[Dataset records]
◆ ◆ ◆ ◆ ◆

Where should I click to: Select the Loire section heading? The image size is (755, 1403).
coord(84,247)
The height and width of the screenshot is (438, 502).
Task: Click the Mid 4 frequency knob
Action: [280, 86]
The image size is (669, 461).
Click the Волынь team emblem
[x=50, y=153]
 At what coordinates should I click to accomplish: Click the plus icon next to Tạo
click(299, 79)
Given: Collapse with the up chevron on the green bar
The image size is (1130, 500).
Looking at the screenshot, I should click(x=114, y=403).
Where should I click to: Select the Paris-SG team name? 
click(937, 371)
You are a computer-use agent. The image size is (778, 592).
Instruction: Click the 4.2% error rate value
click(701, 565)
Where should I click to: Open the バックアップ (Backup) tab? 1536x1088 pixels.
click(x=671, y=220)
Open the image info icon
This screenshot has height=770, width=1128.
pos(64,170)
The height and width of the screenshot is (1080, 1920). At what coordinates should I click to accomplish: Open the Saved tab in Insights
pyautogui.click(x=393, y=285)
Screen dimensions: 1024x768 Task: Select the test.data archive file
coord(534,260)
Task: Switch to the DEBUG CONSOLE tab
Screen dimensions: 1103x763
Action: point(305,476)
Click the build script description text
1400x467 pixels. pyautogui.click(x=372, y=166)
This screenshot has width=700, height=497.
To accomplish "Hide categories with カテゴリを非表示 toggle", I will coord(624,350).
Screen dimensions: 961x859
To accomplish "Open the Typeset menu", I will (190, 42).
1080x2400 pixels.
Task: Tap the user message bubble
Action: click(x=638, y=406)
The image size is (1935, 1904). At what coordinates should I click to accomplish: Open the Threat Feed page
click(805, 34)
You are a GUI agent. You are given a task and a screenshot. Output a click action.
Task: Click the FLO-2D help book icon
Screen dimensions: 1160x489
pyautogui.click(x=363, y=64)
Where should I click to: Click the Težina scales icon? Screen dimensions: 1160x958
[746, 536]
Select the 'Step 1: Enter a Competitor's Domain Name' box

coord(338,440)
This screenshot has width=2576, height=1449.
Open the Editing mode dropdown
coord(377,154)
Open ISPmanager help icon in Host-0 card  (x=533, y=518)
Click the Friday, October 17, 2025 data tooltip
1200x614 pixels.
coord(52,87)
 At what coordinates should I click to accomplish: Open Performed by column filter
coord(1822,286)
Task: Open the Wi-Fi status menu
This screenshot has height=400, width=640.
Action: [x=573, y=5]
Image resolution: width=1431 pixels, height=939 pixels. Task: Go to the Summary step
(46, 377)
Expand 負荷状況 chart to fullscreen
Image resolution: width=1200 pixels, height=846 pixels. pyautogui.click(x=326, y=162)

◆ ◆ ◆ ◆ ◆

* Exercise goal *
Reproduce verbatim the lines of the records above, starting with the line that contains "Screen dimensions: 961x859" and ending with the line that contains "click(805, 34)", both of those lines included.

* Worked answer *
Screen dimensions: 961x859
To accomplish "Open the Typeset menu", I will (190, 42).
1080x2400 pixels.
Task: Tap the user message bubble
Action: click(x=638, y=406)
The image size is (1935, 1904). At what coordinates should I click to accomplish: Open the Threat Feed page
click(805, 34)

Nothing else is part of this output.